As shown in the above section, the chi-squared distribution is simple from a mathematical standpoint. Since it is a gamma distribution, it possesses all the properties that are associated with the gamma family. Of course, the gamma connection is far from the whole story. One important fact is that the chi-squared distribution is naturally obtained from sampling from a normal distribution.

Theorem 2
Suppose that the random variable $X$ follows a standard normal distribution, i.e. the normal distribution with mean 0 and standard deviation 1. Then $Y=X^2$ follows a chi-squared distribution with 1 degree of freedom.

Proof
By definition, the following is the cumulative distribution function (CDF) of $Y=X^2$.

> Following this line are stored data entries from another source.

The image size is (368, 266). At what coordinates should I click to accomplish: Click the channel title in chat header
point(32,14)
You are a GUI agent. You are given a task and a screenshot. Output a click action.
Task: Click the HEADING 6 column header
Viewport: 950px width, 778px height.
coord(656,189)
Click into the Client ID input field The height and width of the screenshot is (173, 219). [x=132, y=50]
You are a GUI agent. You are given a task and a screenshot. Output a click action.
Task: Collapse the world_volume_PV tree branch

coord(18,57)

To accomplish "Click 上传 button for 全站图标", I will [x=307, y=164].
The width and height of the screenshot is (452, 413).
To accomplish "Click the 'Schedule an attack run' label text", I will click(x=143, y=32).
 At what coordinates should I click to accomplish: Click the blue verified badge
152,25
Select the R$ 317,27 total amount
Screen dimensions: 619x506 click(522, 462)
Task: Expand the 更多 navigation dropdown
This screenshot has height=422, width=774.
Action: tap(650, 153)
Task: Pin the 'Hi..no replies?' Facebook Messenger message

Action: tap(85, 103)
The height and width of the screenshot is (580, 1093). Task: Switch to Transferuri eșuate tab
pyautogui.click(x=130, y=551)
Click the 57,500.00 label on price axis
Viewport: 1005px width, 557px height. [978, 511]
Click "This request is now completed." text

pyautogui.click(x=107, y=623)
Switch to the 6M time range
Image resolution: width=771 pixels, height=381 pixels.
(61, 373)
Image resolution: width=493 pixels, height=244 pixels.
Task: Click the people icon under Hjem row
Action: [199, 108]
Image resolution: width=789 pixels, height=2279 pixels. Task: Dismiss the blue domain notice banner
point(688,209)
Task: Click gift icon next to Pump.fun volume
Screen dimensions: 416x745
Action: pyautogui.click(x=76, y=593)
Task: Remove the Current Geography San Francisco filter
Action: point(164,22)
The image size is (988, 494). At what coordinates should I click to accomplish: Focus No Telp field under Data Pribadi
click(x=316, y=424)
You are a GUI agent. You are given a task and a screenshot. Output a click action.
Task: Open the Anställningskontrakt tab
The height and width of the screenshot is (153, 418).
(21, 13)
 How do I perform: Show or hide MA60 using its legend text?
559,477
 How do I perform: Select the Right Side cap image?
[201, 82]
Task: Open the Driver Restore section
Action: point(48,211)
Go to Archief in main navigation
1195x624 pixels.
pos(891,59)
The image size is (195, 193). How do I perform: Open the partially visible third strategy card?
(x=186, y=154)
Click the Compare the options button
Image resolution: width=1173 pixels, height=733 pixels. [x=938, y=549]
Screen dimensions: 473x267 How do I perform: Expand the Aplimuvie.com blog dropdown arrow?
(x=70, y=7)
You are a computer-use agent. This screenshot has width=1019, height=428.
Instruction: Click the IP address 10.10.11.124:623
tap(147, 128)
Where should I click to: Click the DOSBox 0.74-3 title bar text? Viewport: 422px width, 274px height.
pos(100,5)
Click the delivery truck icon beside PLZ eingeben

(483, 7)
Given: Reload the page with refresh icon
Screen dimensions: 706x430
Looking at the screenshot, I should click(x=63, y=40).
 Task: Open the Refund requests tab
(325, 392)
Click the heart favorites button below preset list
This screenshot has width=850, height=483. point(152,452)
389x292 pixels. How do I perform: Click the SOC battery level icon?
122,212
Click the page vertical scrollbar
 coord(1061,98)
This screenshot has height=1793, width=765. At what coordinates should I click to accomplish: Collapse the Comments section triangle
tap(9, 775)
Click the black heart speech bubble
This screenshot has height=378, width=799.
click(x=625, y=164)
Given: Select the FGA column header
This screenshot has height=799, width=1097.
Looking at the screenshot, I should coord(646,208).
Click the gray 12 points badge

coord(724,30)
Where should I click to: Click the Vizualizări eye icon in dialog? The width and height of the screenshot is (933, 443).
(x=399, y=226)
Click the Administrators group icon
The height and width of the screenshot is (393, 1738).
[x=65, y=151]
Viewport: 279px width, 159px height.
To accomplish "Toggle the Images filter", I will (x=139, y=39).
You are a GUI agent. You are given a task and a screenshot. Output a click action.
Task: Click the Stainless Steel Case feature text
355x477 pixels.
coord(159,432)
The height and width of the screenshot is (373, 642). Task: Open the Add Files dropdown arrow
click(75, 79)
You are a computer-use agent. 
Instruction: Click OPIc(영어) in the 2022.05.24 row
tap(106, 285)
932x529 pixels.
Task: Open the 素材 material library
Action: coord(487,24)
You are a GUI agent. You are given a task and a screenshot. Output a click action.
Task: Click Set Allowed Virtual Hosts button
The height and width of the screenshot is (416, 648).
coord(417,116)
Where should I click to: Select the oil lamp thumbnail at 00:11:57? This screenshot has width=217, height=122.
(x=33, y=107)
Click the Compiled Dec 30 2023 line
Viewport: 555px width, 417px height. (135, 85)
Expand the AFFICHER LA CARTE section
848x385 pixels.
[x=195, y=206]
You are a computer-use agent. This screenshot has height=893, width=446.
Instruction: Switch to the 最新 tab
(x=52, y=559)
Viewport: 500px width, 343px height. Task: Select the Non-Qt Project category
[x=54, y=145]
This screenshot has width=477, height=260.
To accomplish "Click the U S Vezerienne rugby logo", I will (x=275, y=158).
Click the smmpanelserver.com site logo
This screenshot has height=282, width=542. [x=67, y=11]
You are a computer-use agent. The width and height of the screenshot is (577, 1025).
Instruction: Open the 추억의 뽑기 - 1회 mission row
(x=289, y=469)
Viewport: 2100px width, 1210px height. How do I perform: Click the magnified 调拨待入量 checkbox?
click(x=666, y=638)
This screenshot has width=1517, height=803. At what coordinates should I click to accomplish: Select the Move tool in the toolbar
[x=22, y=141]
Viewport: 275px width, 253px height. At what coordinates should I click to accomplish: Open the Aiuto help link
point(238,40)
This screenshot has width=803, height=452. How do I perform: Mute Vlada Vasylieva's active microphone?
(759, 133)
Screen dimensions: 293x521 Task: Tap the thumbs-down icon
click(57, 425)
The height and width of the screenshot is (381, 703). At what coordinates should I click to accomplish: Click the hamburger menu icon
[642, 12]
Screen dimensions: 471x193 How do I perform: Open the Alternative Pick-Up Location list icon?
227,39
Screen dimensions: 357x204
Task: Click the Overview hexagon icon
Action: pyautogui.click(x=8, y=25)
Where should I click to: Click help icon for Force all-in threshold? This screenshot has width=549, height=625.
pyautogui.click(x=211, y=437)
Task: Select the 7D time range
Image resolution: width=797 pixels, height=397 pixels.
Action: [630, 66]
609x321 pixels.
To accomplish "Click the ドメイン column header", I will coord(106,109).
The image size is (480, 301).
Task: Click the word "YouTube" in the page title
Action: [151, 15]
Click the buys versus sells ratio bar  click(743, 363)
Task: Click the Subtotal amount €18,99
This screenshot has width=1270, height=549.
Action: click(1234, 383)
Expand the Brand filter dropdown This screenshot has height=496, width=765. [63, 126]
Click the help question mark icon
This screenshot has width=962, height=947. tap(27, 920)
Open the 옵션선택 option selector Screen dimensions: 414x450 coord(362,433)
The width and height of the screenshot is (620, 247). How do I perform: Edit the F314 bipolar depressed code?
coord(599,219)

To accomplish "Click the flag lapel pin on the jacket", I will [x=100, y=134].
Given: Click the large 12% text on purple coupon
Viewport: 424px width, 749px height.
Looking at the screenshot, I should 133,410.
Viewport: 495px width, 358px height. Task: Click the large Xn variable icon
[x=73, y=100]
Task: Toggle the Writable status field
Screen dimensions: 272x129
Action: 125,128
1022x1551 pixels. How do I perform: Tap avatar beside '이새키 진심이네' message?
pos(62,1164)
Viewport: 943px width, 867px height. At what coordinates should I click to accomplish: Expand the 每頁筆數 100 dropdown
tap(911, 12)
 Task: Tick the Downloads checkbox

\displaystyle \begin{aligned}F_Y(y)=P[Y \le y] &=P[X^2 \le y]=P[-\sqrt{y} \le X \le \sqrt{y}]=2 \ P[0 \le X \le \sqrt{y}] \\&=2 \ \int_0^{\sqrt{y}} \frac{1}{\sqrt{2 \pi}} \ e^{-\frac{x^2}{2}} \ dx \end{aligned}

Upon differentiating $F_Y(y)$, the density function is obtained.

\displaystyle \begin{aligned}f_Y(y)=\frac{d}{dy}F_Y(y) &=2 \ \frac{d}{dy} \int_0^{\sqrt{y}} \frac{1}{\sqrt{2 \pi}} \ e^{-\frac{x^2}{2}} \ dx \\ &=\frac{1}{\Gamma(\frac{1}{2}) \ 2^{\frac{1}{2}}} \ y^{\frac{1}{2}-1} \ e^{-\frac{y}{2}}\end{aligned}

Note that the density is that of a chi-squared distribution with 1 degree of freedom. $\square$

With the basic result in Theorem 1, there are more ways to obtain chi-squared distributions from sampling from normal distributions. For example, first normalizing a sample item from normal sampling and then squaring it will produce a chi-squared observation with 1 degree of freedom. Similarly, by performing the same normalizing in each sample item in a normal sample and by squaring each normalized observation, the resulting sum is a chi-squared distribution. These are made more precise in the following corollaries.

Corollary 3
Suppose that the random variable $X$ follows a normal distribution with mean $\mu$ and standard deviation $\sigma$. Then $Y=[(X-\mu) / \sigma]^2$ follows a chi-squared distribution with 1 degree of freedom.

Corollary 4
Suppose that $X_1,X_2,\cdots,X_n$ is a random sample drawn from a normal distribution with mean $\mu$ and standard deviation $\sigma$. Then the following random variable follows a chi-squared distribution with $n$ degrees of freedom.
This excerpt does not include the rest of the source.